_RECORDS PROVIDED_:
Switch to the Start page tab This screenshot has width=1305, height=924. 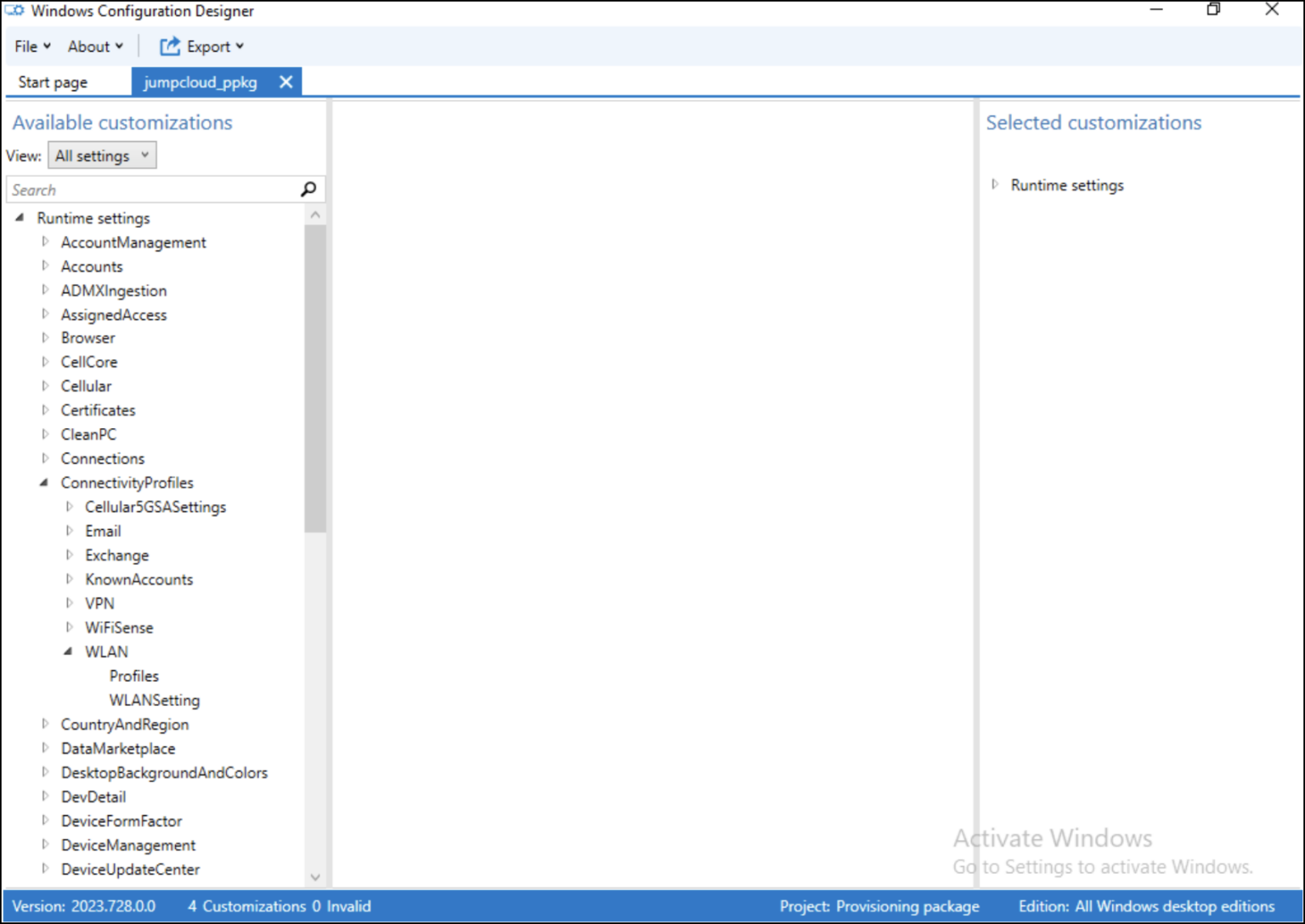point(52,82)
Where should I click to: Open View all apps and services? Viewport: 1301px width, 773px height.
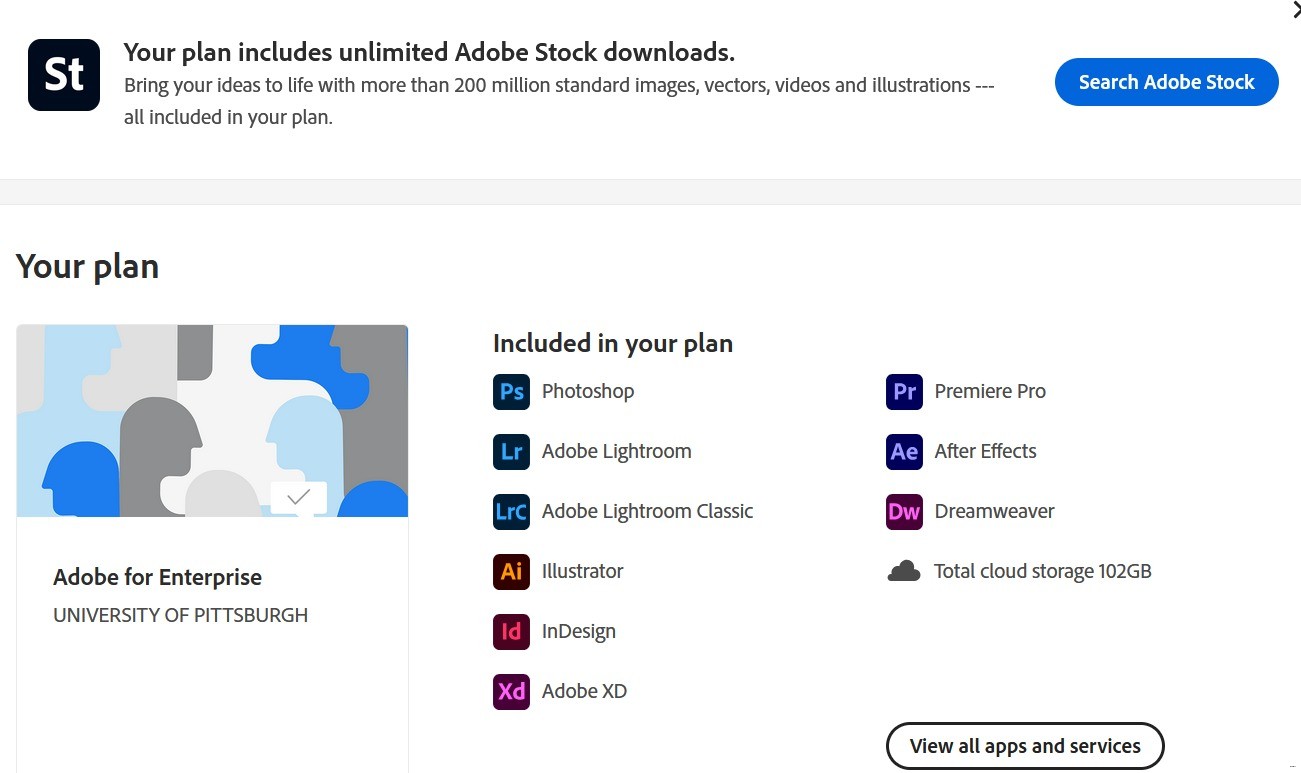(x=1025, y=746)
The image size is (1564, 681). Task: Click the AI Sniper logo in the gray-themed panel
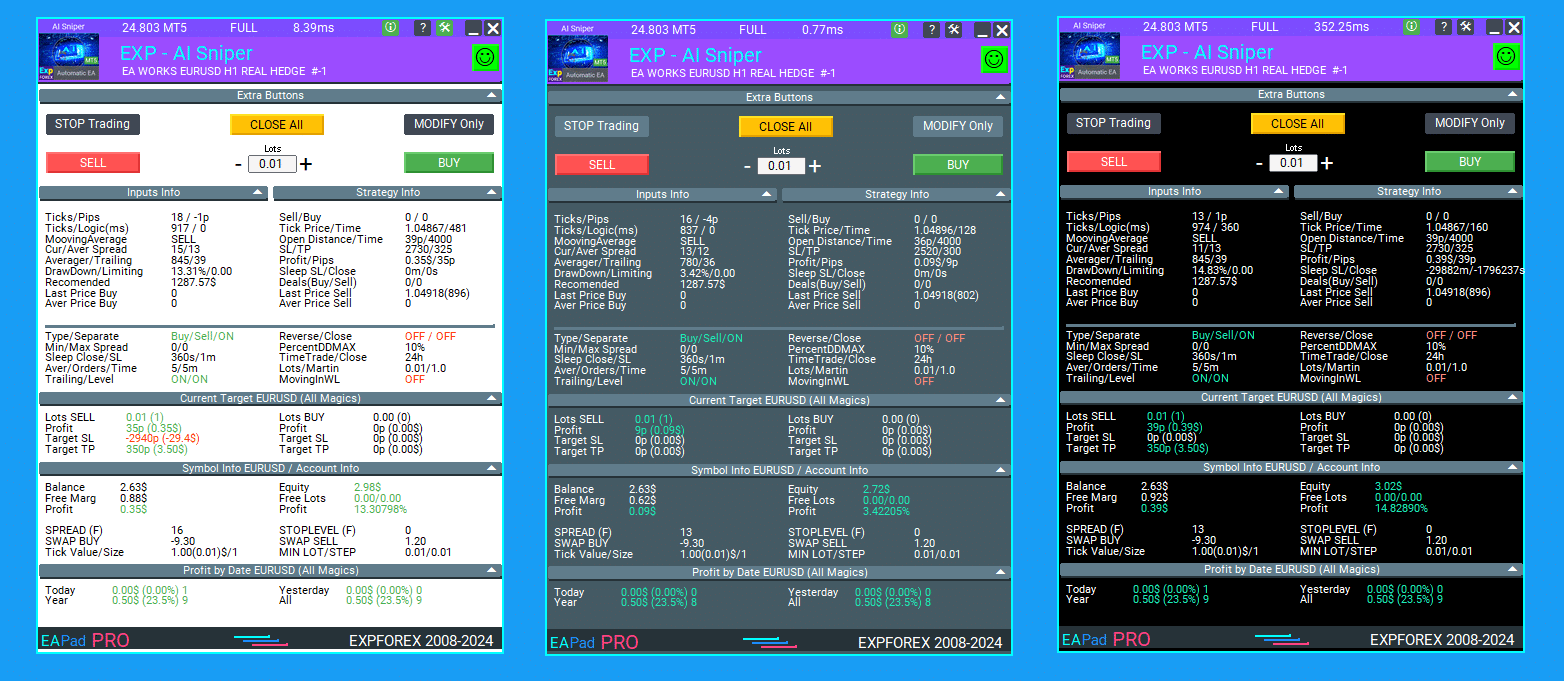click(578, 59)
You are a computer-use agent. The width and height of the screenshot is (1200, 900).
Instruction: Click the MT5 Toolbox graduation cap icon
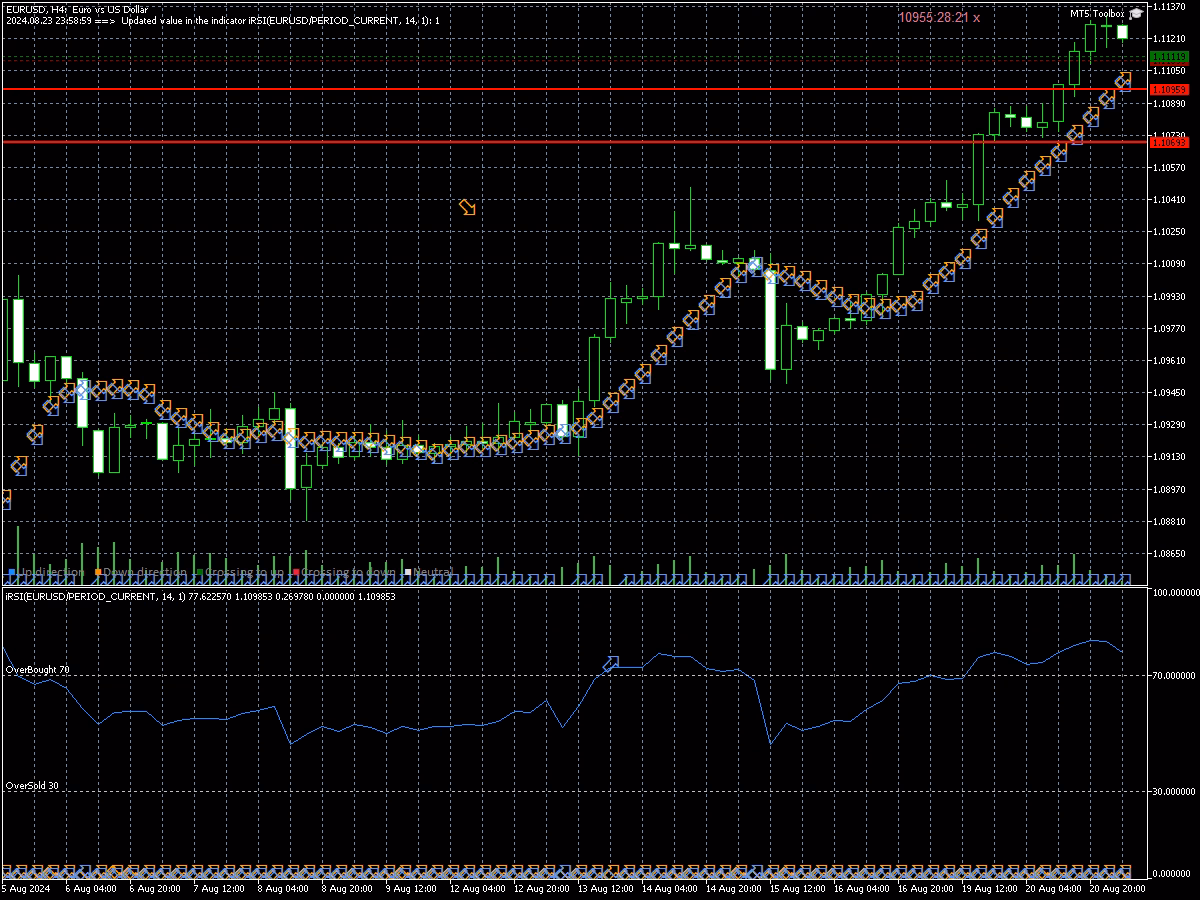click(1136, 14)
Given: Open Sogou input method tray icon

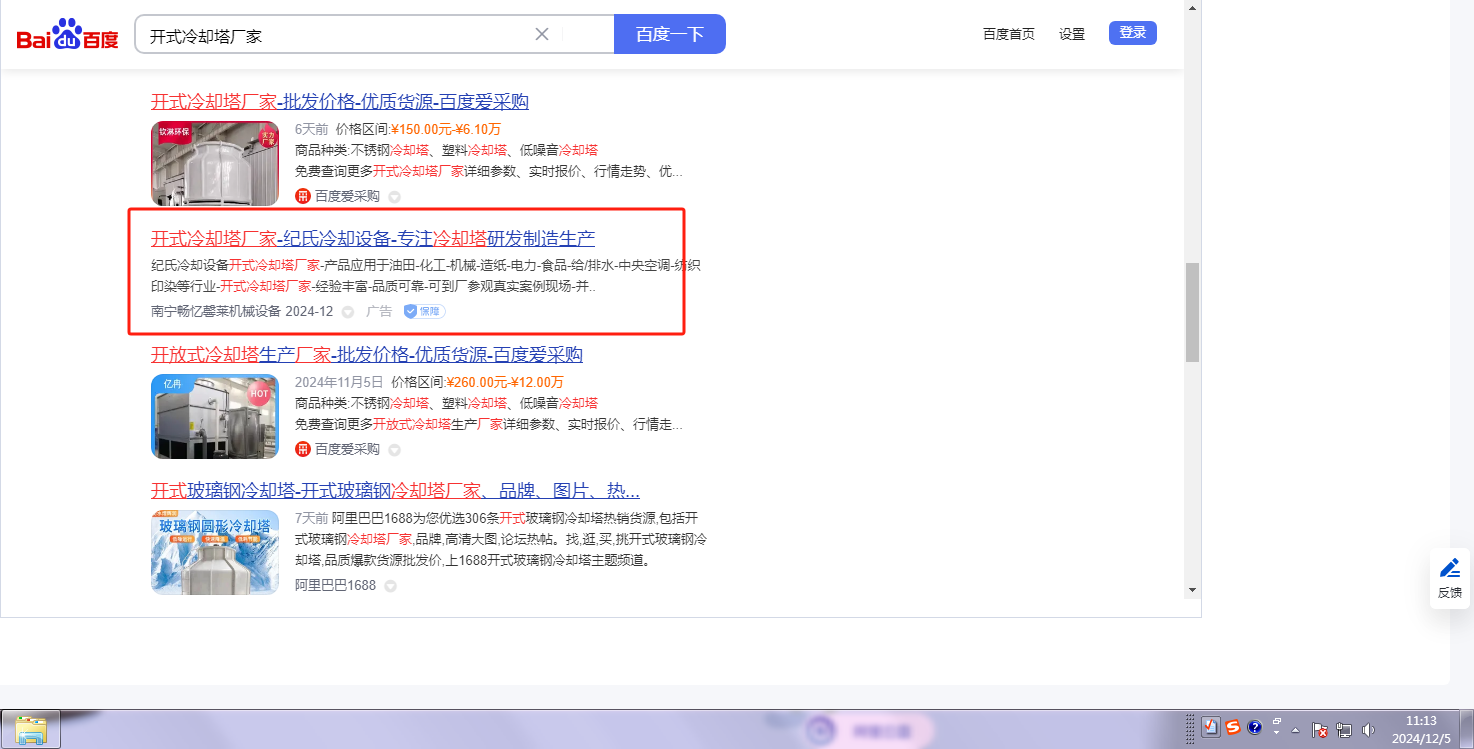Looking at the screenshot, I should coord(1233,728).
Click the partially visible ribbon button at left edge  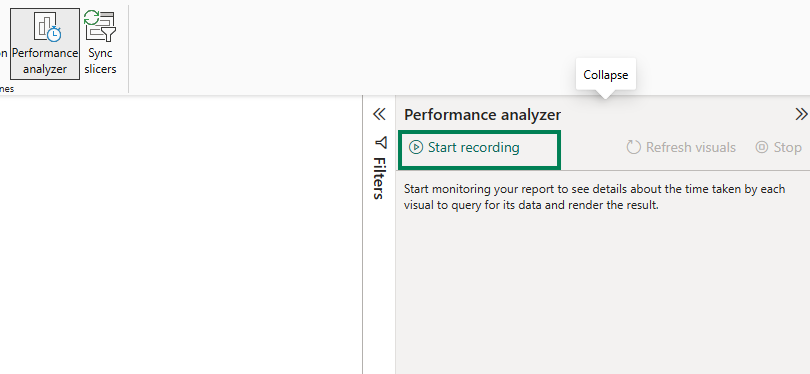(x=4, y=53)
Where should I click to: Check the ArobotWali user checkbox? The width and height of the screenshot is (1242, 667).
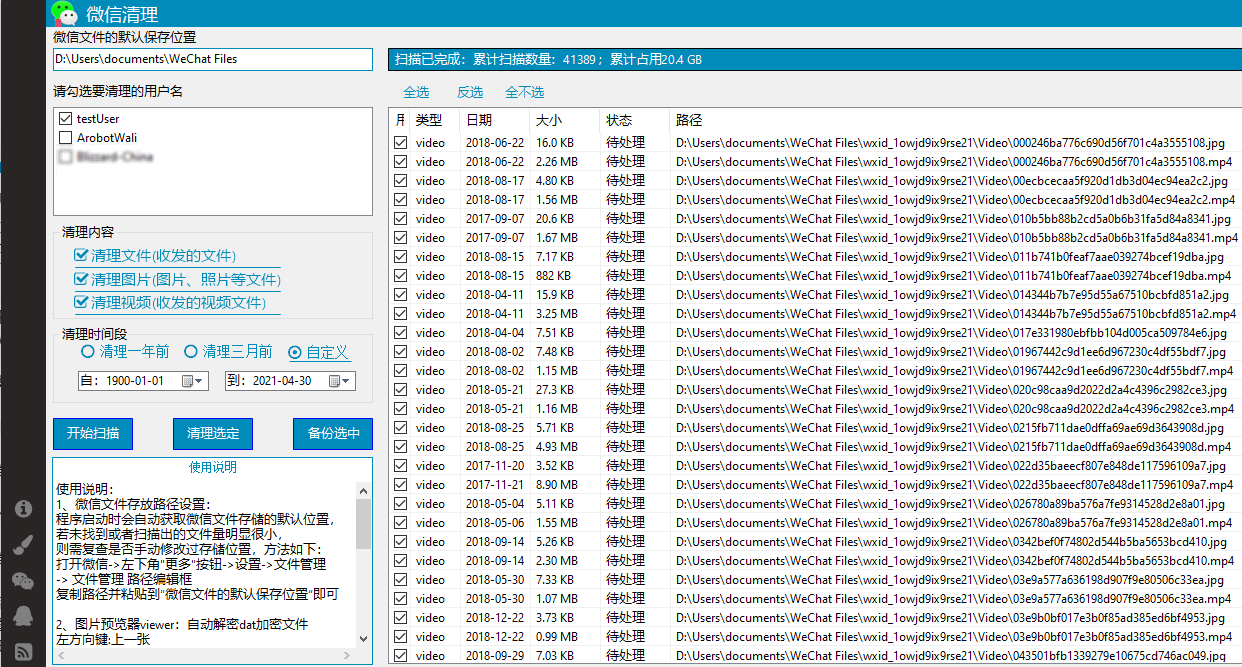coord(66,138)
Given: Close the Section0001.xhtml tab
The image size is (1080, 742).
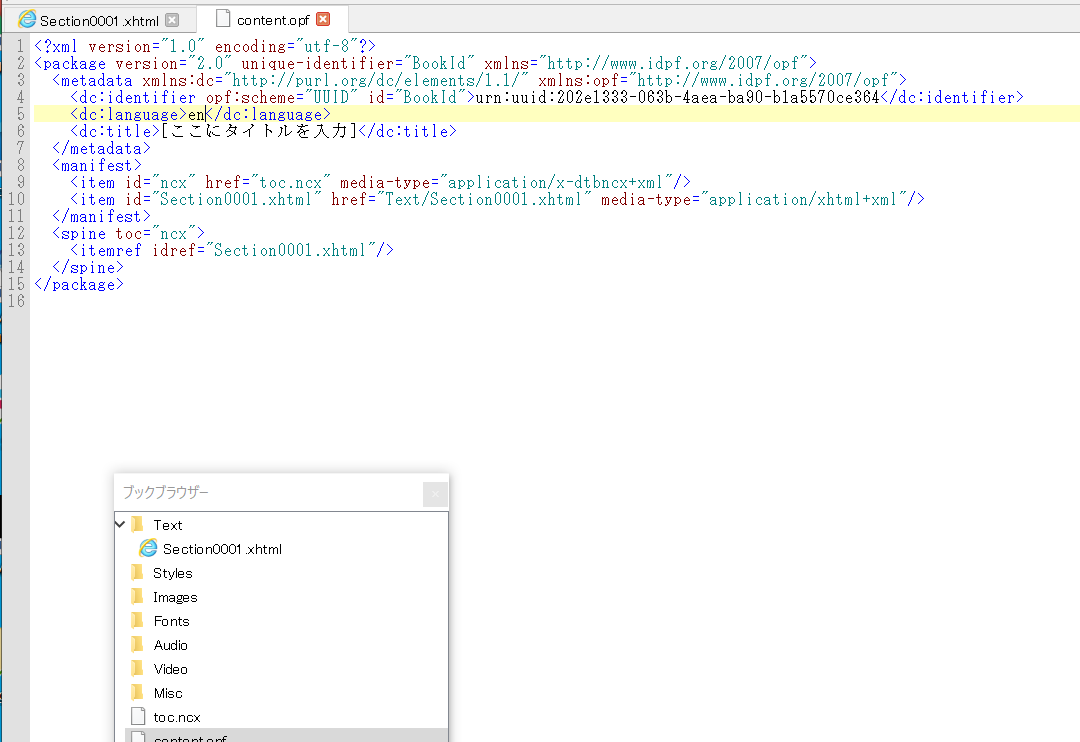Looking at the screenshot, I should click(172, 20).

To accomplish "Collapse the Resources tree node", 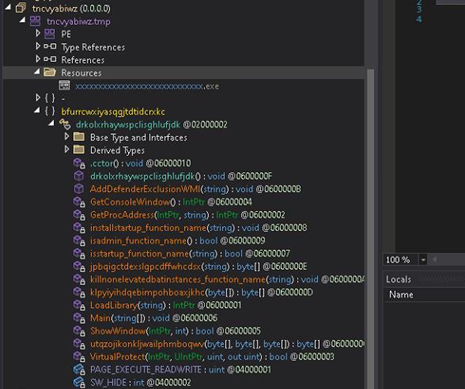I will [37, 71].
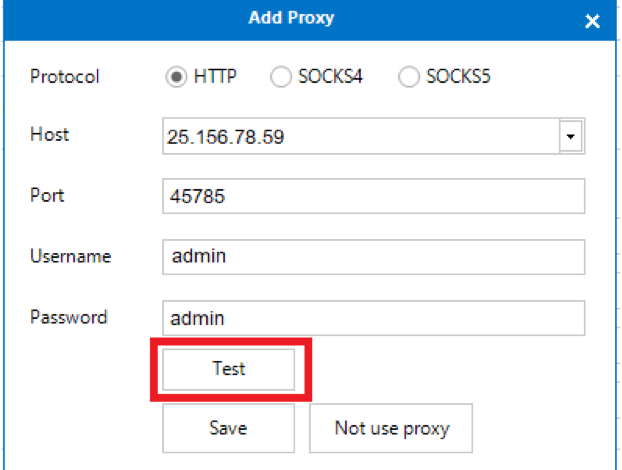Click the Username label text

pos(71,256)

_WHAT IS REQUIRED_:
Here the job is to copy the listing above word for word, starting at the line with "Where should I click to: Open" and ending at the line with "You are a computer-use", and to leave out the pictures.

_SOLUTION TO THIS PROBLEM_:
Where should I click to: Open View all apps and services? Viewport: 1301px width, 773px height.
(x=1025, y=746)
The image size is (1564, 681). Task: Click the AI Sniper logo in the gray-themed panel
click(578, 59)
You are a computer-use agent. The width and height of the screenshot is (1200, 900).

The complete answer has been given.